### The problem
Nothing is to be left out: repeat every entry exactly as given.

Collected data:
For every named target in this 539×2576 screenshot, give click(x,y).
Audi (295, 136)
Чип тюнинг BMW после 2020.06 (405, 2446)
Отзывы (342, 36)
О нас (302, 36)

### Solution to the problem
For every named target in this 539×2576 screenshot, give click(x,y).
Audi (295, 136)
Чип тюнинг BMW после 2020.06 (405, 2446)
Отзывы (342, 36)
О нас (302, 36)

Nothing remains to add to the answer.